A los pies de la sierra de Cantabria...

San Vicente de la Sonsierra

La Edad del Hierro y los berones

En el texto sobre el inicio de la metalurgia vimos dos yacimientos de San Vicente en los que hay presencia de población durante la Edad del Bronce. Son el poblado de La Nava y el Alto del Sabuco. Ambos quedaron deshabitados durante la Edad del Hierro y mencionábamos que la población parecía haberse trasladado al cerro que ahora está ocupado por el castillo, así que vamos a ver cómo se vivía en esa época y por qué se deshabitaron esos poblados.

Como vimos en el texto en el que nos formamos un mapa mental de la Prehistoria, en la Península Ibérica tardamos mucho en pasar de la Edad del Bronce a la Edad del Hierro pues, aunque en Europa la consideramos desde el 1.200 a.C., en nuestra tierra no empezamos a ver sus características más claras hasta el 700 a.C. aproximadamente. ¿A qué se debió este retraso?

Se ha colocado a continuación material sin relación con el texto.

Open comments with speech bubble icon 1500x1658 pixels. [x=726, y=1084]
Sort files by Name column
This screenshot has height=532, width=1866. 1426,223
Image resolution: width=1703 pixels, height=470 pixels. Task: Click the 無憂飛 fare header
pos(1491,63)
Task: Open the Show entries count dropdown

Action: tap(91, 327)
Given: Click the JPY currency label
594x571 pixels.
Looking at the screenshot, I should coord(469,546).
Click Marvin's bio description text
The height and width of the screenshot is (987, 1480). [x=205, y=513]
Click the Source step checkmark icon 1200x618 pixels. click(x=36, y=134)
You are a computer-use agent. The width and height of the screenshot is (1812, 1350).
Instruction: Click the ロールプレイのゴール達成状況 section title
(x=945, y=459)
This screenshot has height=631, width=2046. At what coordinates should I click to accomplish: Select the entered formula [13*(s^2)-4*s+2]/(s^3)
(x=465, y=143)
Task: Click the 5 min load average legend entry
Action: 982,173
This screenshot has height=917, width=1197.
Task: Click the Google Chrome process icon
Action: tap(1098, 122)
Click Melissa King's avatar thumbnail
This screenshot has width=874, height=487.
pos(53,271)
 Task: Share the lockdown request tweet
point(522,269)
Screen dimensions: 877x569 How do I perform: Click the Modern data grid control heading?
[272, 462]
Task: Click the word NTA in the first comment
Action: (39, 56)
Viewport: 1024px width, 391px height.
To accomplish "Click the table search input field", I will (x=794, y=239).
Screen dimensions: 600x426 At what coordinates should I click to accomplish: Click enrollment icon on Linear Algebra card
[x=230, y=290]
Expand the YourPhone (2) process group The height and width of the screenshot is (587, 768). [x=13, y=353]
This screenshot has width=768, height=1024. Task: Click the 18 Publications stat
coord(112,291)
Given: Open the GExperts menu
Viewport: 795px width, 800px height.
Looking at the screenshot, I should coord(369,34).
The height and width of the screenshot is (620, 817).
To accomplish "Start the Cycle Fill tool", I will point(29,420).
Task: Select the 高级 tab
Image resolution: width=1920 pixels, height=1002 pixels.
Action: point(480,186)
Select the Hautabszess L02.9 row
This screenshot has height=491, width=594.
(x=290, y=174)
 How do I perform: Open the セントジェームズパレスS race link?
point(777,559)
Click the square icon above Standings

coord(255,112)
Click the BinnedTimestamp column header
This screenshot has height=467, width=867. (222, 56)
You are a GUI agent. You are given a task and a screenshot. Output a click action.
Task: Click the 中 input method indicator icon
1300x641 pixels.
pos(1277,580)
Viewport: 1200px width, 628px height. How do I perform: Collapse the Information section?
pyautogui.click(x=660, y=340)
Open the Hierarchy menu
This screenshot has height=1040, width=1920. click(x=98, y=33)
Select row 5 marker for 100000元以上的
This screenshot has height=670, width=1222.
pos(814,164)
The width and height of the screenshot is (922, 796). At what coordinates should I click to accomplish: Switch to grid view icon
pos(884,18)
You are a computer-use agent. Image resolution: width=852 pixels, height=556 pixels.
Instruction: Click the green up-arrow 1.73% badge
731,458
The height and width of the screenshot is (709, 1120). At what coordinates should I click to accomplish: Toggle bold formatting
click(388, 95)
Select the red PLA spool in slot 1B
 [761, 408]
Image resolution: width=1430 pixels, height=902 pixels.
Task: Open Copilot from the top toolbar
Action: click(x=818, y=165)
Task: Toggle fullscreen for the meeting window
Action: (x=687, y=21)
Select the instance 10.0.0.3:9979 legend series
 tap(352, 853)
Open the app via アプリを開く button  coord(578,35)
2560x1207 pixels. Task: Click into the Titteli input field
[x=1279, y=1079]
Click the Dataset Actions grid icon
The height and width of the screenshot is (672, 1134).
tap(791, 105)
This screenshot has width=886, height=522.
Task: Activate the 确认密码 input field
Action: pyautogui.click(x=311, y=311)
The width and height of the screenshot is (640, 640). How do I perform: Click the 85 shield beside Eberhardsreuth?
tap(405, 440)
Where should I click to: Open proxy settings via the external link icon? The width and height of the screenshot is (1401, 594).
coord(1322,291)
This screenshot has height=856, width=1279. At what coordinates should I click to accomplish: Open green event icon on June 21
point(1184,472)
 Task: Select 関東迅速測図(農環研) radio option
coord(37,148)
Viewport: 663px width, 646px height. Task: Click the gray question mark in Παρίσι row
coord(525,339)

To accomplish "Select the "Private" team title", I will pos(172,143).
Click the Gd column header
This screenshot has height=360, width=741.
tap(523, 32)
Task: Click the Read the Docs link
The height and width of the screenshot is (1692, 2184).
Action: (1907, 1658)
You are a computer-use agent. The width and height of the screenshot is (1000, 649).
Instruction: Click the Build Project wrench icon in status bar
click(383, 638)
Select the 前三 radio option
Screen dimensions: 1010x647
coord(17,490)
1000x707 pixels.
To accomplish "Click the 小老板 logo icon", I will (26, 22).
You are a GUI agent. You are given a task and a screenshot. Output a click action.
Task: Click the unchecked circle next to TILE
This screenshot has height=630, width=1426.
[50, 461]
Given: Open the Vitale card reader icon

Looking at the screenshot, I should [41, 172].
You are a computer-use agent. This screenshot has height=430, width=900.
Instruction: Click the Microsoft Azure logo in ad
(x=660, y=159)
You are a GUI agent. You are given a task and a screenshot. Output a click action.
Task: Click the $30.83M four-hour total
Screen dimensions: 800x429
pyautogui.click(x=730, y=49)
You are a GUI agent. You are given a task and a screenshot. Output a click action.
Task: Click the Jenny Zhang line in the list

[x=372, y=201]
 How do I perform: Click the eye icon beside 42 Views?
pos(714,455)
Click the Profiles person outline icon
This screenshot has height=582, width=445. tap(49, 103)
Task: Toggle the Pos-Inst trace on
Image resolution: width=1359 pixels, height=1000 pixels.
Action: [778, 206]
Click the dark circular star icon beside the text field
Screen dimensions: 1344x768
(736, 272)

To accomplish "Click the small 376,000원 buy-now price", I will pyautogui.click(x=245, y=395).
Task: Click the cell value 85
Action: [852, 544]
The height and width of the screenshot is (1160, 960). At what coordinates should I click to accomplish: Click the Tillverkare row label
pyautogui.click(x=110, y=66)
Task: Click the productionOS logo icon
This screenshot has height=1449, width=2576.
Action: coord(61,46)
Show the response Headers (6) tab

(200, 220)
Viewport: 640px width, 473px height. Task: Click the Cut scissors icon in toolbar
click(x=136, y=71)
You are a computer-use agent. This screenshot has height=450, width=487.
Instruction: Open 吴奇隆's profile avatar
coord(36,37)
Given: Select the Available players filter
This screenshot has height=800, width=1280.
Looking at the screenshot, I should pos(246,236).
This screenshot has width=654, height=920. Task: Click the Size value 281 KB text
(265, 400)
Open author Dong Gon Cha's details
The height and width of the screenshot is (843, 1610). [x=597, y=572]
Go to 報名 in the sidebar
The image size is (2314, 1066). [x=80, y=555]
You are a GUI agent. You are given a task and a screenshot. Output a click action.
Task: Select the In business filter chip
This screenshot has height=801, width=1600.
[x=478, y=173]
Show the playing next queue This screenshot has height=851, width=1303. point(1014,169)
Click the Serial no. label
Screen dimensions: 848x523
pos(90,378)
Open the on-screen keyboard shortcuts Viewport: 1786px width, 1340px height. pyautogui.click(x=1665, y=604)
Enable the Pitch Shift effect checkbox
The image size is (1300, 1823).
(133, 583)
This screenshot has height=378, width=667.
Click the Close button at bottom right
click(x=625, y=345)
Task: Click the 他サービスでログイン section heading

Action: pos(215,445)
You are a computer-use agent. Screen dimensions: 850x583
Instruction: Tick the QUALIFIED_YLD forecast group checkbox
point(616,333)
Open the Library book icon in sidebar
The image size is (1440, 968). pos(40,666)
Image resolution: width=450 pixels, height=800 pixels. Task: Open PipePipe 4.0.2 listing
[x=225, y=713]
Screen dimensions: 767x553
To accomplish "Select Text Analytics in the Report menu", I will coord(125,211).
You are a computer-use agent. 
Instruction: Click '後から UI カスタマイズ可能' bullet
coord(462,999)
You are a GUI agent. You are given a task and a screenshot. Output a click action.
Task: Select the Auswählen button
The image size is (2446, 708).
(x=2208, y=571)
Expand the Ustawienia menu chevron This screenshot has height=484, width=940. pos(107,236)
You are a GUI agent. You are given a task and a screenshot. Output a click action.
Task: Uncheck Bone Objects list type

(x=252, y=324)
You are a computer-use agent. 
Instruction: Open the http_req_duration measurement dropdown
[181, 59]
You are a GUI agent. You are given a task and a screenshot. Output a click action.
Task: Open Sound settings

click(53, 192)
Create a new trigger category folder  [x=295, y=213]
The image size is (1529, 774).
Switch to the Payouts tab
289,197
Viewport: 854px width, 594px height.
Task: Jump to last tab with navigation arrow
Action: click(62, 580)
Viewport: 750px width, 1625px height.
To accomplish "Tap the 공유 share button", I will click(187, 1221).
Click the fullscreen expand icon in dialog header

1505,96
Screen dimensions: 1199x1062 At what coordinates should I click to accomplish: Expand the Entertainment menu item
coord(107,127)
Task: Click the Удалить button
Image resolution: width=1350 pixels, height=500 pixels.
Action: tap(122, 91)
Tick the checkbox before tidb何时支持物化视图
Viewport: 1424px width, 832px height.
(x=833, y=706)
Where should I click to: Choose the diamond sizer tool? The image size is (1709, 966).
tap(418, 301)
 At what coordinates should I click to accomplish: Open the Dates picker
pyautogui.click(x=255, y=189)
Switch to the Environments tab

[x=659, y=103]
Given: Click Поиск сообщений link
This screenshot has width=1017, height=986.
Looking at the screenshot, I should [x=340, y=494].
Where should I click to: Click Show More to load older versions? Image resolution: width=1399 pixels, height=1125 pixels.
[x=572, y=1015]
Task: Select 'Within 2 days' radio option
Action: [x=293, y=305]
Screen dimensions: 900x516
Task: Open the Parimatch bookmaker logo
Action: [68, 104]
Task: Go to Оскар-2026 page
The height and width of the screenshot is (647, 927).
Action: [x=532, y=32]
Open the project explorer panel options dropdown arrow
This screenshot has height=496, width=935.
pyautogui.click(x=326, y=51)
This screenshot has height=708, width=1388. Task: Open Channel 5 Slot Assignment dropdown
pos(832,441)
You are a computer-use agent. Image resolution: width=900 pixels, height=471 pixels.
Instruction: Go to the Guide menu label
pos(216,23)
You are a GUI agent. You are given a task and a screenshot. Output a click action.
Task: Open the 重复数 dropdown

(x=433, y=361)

Europa, en general, es zona de llanuras en la que las poblaciones se mueven con facilidad, lo que hace que los avances tecnológicos y sociales se difundan con rapidez, ya sea porque la gente se desplaza por el territorio y se asienta en nuevas zonas (migraciones), o porque se transmiten las ideas de unos a otros (el típico boca a boca). En cualquiera de estas dos situaciones, el contacto entre pueblos hace que se retroalimenten ideológicamente y se desarrollen más rápidamente. Sin embargo, la Península Ibérica está “aislada” por los Pirineos, así que esos contactos culturizadores no se daban con facilidad. A la Sonsierra llegaban las nuevas ideas por dos vías: desde Europa, subiendo por el valle del Ebro; o desde la meseta, a través de Pancorbo.

Juanes Fuertes, J.V., El paisaje de la Sonsierra Roja Alavesa en la antigüedad: economía, sociedad y procesos históricos.


En torno al siglo XIII a.C. hubo un enfriamiento del clima y se hizo más difícil conseguir comida. Si eres cazador-recolector o ganadero y hay un cambio climático puedes recoger tus cosas y buscar un nuevo lugar donde vivir. Esto es lo que hicieron los pueblos del norte de Europa, que se desplazaron hacia el sur buscando un entorno más amable donde asentarse. Pero si eres agricultor no puedes llevarte tus tierras a otro lugar por lo que este cambio de temperatura y las migraciones de gentes del norte hacia el sur aumentaron los conflictos entre pueblos. Los pueblos del sur europeo se vieron obligadas a elegir entre subirse a los cerros levantando vallas de madera para protegerse de los enemigos (es decir, construir castros para vivir), o abandonar sus poblados y sus tierras de cultivo y desplazarse a su vez más hacia el sur.

En torno al año 1.000 a.C. los pueblos de Francia cruzaron los Pirineos y llegaron al Valle del Ebro, trayendo las nuevas tecnologías que se utilizan en historia para decir que se acaba la Edad del Bronce y se pasa a estar en la Edad del Hierro. Son los pueblos que llamamos “celtas”, aunque en realidad no es del todo correcto llamarlos así porque la palabra “celtas” se refiere a un grupo étnico definido por unos rasgos físicos y, como esta gente se incineraba, no tenemos restos óseos para analizar y poder confirmar si eran o no eran. Por la lengua que hablaban los clasificamos como “indoeuropeos”, pero el tema de los indoeuropeos es aún más polémico, así que por comodidad nos vamos a quedar con lo de celtas para entendernos. A la época de estas primeras oleadas la llamamos Primera Edad del Hierro, o también Hierro I.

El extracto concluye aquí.